When Scaling Meets LLM Finetuning: The Effect of Data, Model and Finetuning Method
Biao Zhang, Zhongtao Liu, Colin Cherry, Orhan Firat
TL;DR
The paper addresses how finetuning indicators scale with LLM size, pretraining data, finetuning data, and finetuning method (FMT vs PET). It introduces a multiplicative joint scaling law and validates it through large-scale experiments on bilingual LLMs (1B–16B) across machine translation and multilingual summarization. Key findings show that increases in LLM size yield more benefit than pretraining data, PET parameter scaling provides limited gains, and the best finetuning method is task- and data-dependent, with LoRA often outperforming Prompt as data grows. These insights guide practical decisions on finetuning strategy and resource allocation for real-world multilingual LLM applications.
Abstract
While large language models (LLMs) often adopt finetuning to unlock their capabilities for downstream applications, our understanding on the inductive biases (especially the scaling properties) of different finetuning methods is still limited. To fill this gap, we conduct systematic experiments studying whether and how different scaling factors, including LLM model size, pretraining data size, new finetuning parameter size and finetuning data size, affect the finetuning performance. We consider two types of finetuning -- full-model tuning (FMT) and parameter efficient tuning (PET, including prompt tuning and LoRA), and explore their scaling behaviors in the data-limited regime where the LLM model size substantially outweighs the finetuning data size.
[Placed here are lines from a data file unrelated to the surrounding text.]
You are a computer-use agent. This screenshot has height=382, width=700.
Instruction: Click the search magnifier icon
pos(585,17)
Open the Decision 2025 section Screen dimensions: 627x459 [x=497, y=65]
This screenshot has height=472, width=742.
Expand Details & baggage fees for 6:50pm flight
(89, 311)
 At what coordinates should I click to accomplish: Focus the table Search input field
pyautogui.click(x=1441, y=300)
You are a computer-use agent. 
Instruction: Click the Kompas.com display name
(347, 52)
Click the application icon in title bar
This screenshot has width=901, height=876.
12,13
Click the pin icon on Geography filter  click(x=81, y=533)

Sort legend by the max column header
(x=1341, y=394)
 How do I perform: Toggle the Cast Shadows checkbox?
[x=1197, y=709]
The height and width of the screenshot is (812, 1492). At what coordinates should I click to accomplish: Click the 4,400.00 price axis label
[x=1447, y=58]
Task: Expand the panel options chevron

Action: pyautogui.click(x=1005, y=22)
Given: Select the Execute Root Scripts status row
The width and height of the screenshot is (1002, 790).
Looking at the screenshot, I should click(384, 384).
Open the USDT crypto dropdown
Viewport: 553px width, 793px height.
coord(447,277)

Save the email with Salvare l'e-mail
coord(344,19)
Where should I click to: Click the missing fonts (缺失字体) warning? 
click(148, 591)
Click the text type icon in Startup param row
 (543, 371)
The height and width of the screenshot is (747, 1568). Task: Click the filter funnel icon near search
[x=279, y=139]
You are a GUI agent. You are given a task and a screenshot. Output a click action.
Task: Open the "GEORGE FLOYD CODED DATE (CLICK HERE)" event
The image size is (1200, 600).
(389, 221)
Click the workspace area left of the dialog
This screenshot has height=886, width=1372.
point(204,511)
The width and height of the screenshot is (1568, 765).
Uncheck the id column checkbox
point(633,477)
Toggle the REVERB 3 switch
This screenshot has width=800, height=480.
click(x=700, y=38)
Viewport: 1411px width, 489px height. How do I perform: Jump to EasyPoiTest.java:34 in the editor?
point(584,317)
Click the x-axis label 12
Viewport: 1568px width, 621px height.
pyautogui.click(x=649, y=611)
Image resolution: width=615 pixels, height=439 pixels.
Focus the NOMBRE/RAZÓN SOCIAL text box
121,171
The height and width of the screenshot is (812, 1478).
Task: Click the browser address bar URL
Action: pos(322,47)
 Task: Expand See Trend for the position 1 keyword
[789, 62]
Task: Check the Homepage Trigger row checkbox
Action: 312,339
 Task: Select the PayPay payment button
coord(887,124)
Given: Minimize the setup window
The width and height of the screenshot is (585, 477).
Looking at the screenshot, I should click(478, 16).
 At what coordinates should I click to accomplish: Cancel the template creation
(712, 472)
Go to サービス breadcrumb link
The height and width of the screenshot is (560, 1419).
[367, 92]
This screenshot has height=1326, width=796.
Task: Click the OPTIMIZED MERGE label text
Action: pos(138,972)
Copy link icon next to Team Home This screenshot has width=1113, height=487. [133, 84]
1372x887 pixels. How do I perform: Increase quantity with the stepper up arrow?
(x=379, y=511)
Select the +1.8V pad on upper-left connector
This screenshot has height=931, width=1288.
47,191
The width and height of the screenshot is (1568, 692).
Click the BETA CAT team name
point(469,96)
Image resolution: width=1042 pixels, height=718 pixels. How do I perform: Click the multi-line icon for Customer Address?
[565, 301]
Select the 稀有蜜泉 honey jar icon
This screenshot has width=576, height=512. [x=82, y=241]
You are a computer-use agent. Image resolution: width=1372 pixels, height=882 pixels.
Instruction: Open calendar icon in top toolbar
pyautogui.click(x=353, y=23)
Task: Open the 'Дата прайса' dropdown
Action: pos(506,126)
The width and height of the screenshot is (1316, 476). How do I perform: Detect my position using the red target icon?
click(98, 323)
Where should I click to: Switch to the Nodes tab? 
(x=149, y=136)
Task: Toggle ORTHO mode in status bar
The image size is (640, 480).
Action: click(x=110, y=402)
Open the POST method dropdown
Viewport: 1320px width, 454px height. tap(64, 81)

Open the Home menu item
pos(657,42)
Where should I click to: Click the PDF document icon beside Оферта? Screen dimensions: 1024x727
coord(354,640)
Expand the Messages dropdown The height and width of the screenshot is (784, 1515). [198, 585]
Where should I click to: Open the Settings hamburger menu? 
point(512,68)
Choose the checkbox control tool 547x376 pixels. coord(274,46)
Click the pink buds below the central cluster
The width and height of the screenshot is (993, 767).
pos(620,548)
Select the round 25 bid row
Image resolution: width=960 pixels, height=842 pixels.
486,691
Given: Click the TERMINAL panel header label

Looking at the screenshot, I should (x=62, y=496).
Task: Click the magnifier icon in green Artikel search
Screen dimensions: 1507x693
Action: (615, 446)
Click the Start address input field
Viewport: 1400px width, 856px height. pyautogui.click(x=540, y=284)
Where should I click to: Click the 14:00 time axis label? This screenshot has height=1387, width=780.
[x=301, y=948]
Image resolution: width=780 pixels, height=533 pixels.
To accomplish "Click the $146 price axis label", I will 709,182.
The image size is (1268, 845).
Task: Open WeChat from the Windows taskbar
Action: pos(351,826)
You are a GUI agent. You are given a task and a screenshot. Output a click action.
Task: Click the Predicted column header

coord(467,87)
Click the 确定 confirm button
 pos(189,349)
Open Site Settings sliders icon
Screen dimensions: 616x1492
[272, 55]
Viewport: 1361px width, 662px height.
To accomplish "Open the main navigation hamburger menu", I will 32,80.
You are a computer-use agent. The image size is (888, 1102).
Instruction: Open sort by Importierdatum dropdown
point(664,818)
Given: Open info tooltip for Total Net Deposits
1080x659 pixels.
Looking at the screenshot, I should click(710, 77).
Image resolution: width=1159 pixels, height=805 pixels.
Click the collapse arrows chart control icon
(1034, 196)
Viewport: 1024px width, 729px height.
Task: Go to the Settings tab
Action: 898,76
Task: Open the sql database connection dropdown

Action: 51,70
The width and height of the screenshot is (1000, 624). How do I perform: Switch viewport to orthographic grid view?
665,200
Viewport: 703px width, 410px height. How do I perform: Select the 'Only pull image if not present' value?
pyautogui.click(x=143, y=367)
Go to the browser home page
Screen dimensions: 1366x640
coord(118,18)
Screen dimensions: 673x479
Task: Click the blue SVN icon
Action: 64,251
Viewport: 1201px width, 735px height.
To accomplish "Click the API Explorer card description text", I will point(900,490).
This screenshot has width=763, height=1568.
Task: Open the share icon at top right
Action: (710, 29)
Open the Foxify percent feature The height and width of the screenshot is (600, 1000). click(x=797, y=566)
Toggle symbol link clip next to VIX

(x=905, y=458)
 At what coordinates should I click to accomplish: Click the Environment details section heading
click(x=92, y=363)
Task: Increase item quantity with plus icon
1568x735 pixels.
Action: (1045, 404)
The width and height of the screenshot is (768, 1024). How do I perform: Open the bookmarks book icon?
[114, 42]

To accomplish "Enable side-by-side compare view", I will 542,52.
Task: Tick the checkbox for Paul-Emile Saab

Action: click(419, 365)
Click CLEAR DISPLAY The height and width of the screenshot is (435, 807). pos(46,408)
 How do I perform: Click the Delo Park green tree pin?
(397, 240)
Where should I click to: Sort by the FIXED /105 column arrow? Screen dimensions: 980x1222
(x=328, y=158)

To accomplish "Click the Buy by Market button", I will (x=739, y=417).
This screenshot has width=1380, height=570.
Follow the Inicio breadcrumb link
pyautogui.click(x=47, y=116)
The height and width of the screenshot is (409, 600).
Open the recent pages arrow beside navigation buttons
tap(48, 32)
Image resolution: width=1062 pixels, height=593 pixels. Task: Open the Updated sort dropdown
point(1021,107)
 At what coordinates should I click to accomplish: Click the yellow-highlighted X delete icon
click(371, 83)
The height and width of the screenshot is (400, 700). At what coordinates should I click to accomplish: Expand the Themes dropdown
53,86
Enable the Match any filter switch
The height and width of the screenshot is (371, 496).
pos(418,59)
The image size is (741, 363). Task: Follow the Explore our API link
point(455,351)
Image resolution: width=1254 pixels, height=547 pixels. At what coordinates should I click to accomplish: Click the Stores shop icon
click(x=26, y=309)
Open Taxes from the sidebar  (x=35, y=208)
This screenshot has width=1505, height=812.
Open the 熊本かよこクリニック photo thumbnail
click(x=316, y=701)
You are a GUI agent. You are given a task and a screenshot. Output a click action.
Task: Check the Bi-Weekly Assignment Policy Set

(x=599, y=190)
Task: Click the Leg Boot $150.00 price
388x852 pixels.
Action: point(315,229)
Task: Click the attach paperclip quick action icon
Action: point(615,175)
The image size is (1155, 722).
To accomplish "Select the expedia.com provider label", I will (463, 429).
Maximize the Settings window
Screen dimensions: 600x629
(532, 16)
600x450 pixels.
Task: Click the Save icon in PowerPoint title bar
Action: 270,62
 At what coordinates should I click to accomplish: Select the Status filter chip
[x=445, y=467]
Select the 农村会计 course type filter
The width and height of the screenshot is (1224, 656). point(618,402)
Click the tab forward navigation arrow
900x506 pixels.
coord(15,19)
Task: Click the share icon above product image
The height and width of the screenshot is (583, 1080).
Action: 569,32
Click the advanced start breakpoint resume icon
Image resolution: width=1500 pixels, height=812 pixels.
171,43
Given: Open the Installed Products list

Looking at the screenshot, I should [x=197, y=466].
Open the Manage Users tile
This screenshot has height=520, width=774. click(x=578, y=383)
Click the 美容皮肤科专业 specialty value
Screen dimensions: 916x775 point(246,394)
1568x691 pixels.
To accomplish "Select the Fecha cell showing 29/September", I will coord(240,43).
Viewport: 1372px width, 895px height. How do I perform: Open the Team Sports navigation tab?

Based on two sets of pretrained bilingual LLMs from 1B to 16B and experiments on bilingual machine translation and multilingual summarization benchmarks, we find that 1) LLM finetuning follows a powerbased multiplicative joint scaling law between finetuning data size and each other scaling factor; 2) LLM finetuning benefits more from LLM model scaling than pretraining data scaling, and PET parameter scaling is generally ineffective; and 3) the optimal finetuning method is highly task- and finetuning data-dependent. We hope our findings could shed light on understanding, selecting and developing LLM finetuning methods.